This is not trivial. Many models that claim 128K context support degrade significantly beyond 32K tokens. M2.5's MoE architecture, combined with its expert routing, appears to maintain attention fidelity across the full context window. For retrieval-augmented generation (RAG) pipelines that stuff long documents into context, this is exactly the behavior you want.

Tool Use: 87% Accuracy

Category	Score
Single tool call	100% (5/5)
Argument extraction	100% (2/2)
Multi-tool	67% (2/3)
Conditional tool use	80% (4/5)
Overall	87% (13/15)

Single-tool and argument extraction are perfect. Multi-tool and conditional scenarios show some weakness but remain well above random. For agentic AI frameworks where the model needs to decide which function to call, extract the right arguments, and sometimes chain multiple calls, 87% is workable in production with appropriate error handling.

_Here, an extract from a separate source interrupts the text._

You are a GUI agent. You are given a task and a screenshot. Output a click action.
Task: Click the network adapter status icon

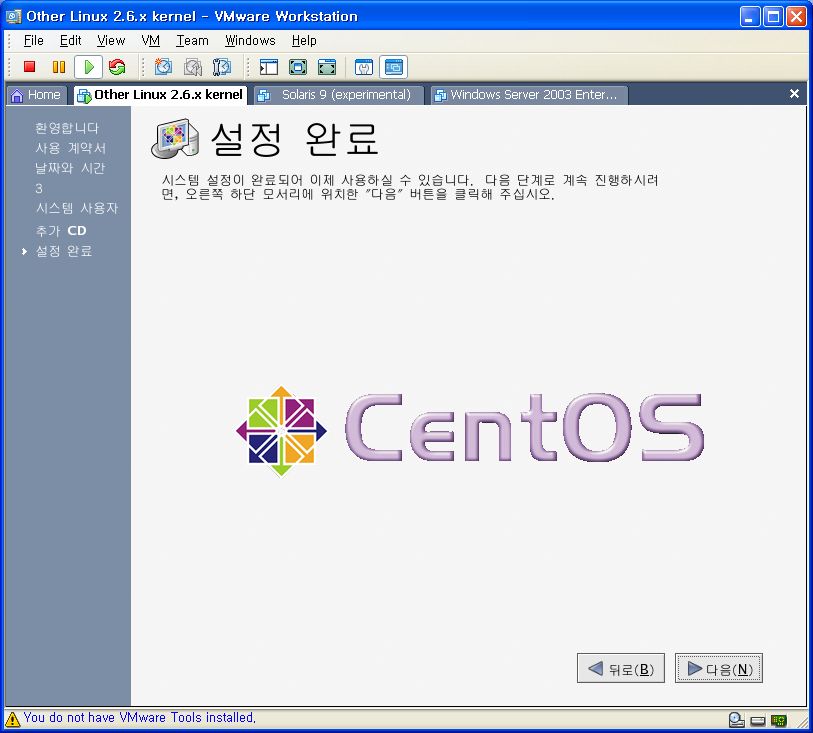tap(779, 719)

Instruction Following: The Weak Spot

IFBench told a less encouraging story: 35% overall (7/20).

Constraint Type	Accuracy
Keyword inclusion	50%
Word count	33%
Format constraint	40%
Style	33%
Structure	0%
Multi-constraint	33%

Structure constraints — "write exactly 3 paragraphs," "use bullet points," "include a header" — scored 0%. The model generates text but does not follow formatting instructions reliably. Combined with the MT-Bench scores, this paints a consistent picture: M2.5 was not primarily optimized for instruction-following tasks in its current release.

The 8-GPU Tax

Every discussion of M2.5 must start with the infrastructure question. You need 8x H100 SXM GPUs. At Lambda Labs pricing ($2.49/hr per GPU), that is $19.92 per hour. Running 24/7, that is $14,342 per month.

But raw hourly cost is the wrong metric for comparison. What matters is cost per million tokens processed:

Configuration	Hourly Cost	Throughput (tok/s)	Cost per M Tokens
M2.5 on 8x H100 (conc=32)	$19.92	3,431	$1.61
Gemma 4 31B on 1x H100 (conc=32)	$2.49	615	$1.12
Llama 3.1 70B on 2x H100 (est.)	$4.98	~900	$1.54
DeepSeek V3 on 8x H100 (est.)	$19.92	~4,200	$1.32

At $1.61 per million tokens, M2.5 is not the most cost-efficient option. Gemma 4 at $1.12/M and DeepSeek V3 at an estimated $1.32/M both undercut it. But M2.5 is competitive — and if your workload demands 128K context with perfect recall, neither Gemma 4 (8K context) nor most 70B dense models can match it. Cost efficiency is a function of what you need, not just what you pay.

Use our inference cost calculator to model M2.5 costs for your specific workload profile.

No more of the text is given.